Pembelian hishsah bank ditujukan untuk pengembalian modal pokok bank, sedangkan keuntungan pihak bank didapatkan dari ujrah atas aset yang disewakan kepada nasabah. Aset tersebut terikat dengan akad syirkah antara pihak bank dan nasabah, sehingga pembayaran ujrah tersebut menjadi keuntungan bersama para peserta syirkah (syarik) sesuai dengan nisbah yang disepakati. Hak nasabah atas keuntungan dari syirkah kemudian dialokasikan untuk pembelian hishsah dari bank kepada nasabah, sehingga secara ril tidak ada keuntungan yang diberikan secara langsung kepada nasabah, namun diakhir masa syirkah nasabah akan mendapatkan porsi kepemilikan aset tersebut secara keseluruhan.

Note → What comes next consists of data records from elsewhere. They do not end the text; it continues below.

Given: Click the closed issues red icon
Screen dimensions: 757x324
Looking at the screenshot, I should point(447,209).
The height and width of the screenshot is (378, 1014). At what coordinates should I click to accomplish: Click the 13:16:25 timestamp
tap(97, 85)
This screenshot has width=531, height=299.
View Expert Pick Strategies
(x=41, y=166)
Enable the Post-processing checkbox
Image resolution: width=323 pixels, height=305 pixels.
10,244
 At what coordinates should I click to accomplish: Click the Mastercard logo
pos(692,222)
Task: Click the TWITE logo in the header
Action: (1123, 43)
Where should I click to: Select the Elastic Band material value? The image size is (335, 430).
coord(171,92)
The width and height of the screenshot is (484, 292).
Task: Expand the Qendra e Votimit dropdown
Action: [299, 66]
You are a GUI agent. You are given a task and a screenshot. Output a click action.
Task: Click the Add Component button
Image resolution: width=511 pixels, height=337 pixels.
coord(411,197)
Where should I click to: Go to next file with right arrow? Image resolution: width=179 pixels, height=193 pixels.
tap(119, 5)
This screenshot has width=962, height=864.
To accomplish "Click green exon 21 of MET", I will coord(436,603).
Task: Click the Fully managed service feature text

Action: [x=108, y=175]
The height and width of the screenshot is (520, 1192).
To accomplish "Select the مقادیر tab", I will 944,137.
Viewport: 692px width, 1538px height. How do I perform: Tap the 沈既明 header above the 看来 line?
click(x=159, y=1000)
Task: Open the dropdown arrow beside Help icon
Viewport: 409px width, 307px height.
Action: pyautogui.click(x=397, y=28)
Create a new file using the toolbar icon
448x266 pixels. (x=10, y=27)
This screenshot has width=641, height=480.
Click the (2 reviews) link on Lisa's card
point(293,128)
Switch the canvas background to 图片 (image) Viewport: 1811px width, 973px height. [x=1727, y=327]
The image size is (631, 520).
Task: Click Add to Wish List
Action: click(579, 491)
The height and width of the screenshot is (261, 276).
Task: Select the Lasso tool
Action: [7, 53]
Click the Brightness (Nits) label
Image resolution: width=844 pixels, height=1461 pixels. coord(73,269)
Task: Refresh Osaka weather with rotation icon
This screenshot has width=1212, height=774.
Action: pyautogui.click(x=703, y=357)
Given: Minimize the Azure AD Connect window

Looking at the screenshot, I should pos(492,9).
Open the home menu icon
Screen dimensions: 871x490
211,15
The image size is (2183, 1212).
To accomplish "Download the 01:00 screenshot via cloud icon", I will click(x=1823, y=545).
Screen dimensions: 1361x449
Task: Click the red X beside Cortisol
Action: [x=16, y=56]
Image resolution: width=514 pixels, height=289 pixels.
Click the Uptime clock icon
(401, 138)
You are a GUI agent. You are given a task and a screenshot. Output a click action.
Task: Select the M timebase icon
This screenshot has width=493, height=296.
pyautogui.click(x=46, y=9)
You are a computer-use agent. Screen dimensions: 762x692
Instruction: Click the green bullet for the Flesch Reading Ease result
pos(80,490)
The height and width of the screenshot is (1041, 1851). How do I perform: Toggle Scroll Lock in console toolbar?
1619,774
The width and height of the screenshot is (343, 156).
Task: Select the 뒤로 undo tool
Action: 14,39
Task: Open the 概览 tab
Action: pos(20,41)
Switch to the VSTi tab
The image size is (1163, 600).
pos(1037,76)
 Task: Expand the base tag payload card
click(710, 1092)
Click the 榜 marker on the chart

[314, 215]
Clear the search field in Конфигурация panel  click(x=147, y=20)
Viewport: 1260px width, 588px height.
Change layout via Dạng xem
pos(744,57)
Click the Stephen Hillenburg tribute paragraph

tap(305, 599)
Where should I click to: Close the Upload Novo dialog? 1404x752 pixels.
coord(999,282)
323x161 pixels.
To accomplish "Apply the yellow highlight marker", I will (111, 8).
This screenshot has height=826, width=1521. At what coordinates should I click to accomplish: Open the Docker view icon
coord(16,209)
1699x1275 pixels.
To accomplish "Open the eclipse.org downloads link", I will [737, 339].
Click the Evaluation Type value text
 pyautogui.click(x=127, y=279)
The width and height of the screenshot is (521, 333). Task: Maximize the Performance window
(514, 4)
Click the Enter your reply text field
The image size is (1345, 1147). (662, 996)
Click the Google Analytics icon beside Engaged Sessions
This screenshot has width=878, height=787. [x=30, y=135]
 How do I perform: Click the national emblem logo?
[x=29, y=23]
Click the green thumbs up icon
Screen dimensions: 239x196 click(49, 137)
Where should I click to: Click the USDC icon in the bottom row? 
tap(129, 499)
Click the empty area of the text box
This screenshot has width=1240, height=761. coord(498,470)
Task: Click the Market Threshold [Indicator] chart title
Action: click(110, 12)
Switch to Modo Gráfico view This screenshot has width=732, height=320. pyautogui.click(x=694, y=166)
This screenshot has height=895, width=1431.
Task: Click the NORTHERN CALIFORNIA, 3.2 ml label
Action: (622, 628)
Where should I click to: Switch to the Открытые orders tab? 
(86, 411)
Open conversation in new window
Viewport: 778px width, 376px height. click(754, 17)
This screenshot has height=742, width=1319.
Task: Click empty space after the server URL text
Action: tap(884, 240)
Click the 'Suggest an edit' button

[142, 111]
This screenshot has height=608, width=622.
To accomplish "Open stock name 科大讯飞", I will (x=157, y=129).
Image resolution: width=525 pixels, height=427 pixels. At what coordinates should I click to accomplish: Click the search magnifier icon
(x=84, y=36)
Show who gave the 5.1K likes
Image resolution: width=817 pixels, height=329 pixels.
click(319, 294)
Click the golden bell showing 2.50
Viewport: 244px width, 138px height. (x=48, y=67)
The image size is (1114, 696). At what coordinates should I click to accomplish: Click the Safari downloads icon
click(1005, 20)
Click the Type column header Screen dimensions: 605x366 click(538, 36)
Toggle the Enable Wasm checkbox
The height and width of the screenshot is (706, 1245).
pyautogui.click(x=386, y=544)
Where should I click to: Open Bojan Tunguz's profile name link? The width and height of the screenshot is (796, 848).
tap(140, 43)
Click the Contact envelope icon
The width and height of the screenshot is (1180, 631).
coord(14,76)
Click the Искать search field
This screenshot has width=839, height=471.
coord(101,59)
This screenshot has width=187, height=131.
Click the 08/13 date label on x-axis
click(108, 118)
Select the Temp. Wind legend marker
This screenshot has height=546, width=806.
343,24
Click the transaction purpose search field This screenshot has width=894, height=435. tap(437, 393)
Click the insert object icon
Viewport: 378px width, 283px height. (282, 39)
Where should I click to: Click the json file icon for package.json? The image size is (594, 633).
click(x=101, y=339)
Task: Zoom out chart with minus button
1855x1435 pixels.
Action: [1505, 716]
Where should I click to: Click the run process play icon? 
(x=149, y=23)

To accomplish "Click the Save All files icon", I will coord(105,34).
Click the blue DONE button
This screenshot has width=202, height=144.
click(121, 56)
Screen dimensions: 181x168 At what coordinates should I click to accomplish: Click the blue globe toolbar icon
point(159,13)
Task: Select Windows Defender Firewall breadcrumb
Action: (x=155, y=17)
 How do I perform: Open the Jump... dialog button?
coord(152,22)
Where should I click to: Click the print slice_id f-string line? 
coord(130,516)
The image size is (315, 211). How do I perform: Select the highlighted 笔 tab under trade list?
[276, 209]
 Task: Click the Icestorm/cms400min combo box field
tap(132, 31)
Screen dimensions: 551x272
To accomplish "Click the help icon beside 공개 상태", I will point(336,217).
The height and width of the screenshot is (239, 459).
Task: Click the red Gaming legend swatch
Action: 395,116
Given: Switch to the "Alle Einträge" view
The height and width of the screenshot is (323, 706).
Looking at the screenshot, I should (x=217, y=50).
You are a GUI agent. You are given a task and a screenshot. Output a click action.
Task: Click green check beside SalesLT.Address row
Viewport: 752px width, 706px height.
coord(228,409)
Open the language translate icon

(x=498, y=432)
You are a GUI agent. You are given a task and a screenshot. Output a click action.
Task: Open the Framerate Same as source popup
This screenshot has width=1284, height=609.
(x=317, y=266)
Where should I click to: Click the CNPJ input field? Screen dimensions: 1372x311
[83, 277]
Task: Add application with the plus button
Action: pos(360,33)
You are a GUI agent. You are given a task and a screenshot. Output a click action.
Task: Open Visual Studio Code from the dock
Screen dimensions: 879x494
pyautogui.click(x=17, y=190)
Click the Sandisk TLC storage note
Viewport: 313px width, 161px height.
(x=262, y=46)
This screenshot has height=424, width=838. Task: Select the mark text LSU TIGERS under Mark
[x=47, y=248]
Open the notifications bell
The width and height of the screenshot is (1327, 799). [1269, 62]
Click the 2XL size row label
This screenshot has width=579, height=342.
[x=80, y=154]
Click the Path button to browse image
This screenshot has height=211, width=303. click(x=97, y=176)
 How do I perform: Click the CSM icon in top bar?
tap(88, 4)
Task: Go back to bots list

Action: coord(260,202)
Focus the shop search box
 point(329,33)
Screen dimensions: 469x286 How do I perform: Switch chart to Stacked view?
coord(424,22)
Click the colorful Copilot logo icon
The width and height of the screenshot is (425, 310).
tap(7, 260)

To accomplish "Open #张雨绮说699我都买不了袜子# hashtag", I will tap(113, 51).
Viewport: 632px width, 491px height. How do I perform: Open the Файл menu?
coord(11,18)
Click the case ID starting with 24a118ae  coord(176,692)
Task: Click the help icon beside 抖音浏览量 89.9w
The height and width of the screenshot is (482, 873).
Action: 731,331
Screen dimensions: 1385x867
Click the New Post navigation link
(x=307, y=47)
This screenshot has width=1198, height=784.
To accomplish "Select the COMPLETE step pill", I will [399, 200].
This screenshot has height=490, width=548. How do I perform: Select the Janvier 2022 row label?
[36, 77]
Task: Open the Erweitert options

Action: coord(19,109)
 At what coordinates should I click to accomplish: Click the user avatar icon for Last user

Skema penerapan akad musyarakah mutanaqisah seperti di atas menjadi solusi bagi perbankan syariah ketika nasabah membutuhkan pembiayaan ulang atas pembiayaan lama-nya. Sejalan dengan hal tersebut DSN-MUI juga telah menetapkan fatwa DSN-MUI No. 89/DSN-MUI/XII/2013 tentang Pembiayaan Ulang (Refinancing) Syariah yang salah satunya adalah dengan skema penerapan akad musyarakah mutanaqisah, oleh karena itu saat ini sudah ada payung hukum yang kuat dalam rangka menerapkan akad musyarakah mutanaqisah untuk proses refinancing.